Nadia ada merasa yang mengikutinya saat sedang berjalan di koridor sekolah Luna yang sepi. Tanpa menoleh pun ia sudah tau siapa orangnya.
"Ngapain lo ngikutin gue?!" bentak Nadia saat tiba-tiba berbalik badan. Sengaja untuk membuat Ethan seolah-olah tertangkap basah sedang menguntit.
Ethan tersenyum masam, matanya menyorotkan luka yang dalam. "Emangnya lo suka keadaan kayak begini?" Ethan berta nya lirih.
"Maksud lo apaan sih? Keadaan apa?" Nadia balas bertanya. "Keadaan kita yang kayak orang nggak saling kenal ini," jelas Ethan.
"Emang gue nggak kenal lo!" jawab Nadia dalam hati. "Gue nggak pura-pura nggak kenal lo kok," kilah Nadia.
Treeet!
Bel masuk penuh keberuntungan itu memotong kalimat Ethan. "Jam tujuh lewat lima belas. Udah masuk tuh, kapan-kapan aja kita lanjutin lagi ya," kata Nadia lega sambil tersenyum penuh kemenangan.
"Oke. Jam istirahat kita bicarain lagi," kata Ethan yang bikin senyum Nadia pudar dan sekujur tubuhnya merinding. Dasar cowok aneh!
"Kalau gue nggak mau, gimana? Ingat ya, GUE BUKAN CEWEK LO LAGI! Nadia memberikan penekanan suara dalam kalimat terakhirnya.

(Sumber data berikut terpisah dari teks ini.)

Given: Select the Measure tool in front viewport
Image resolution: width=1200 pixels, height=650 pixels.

"Gue akan bikin lo mau. Dan biar lo ingat, gue belum mau putus. Jadi secara resmi, menurut gue, kita belum putus!" respons Ethan dengan nada yang tak terbantahkan.
***
"Nih!" Tiba-tiba Rei menyodorkan sekotak permen cokelat pada Luna yang sedang serius menggambar-gambar abstrak di buku catatan dengan spidol.

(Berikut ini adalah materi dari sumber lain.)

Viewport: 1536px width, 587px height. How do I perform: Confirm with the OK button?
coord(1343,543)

"Buat apa?" tanya Luna bingung.
"Anggap aja ini ganti permen cokelat yang dulu lo kasih ke gue," kata Rei.
"Oh. Makasih deh kalau gitu. Nadia pasti senang banget."Mata Rei langsung menyipit curiga.
"Maksud lo apa?" Rei bertanya, mencoba memperjelas. Merasa heran karena Nadia baru saja mengucapkan namanya sendiri seolah-olah ia bukan Nadia. Luna pun langsung salah tingkah. Apalagi Runi yang duduk di sebelahnya hingga ikut memperhatikan proses pemberian permen cokelat itu juga sekarang menatapnya aneh.
"Gue nggak ngomong apa-apa kok," kilah Luna. Walau jelas saja percuma karena Rei dan Runi tidak terganggu pendengarannya.
"Ya udah kalau gitu," komentar Rei. Cowok itu pun duduk di bangkunya kemudian mengeluarkan novel sastra klasik dari tas dan mulai terlihat membaca. Walau sebenarnya Rei tidak benar-benar membacanya.
***
"Sampai di sini perjumpaan kita. Jangan lupa kalian kerjakan PR yang Ibu kasih. Selamat pagi." Kata-kata yang diucapkan Bu Ira setengah menit setelah bel dibunyikan benar-benar bikin Nadia stres. Sekarang ini, Nadia merasa sangat ketakutan waktu Ethan menariknya dari kelas menuju pojok koridor. Tempat itu dekat gudang dan bagian gedung sekolah yang tidak terpakai sehingga sepi. Ethan melepas topengnya. Ia kembali bersikap otoriter bagaikan psikopat!
"MAU APASIH LO?!" bentak Nadia.
"Gue mau lo buka mata!" kata Ethan tegas.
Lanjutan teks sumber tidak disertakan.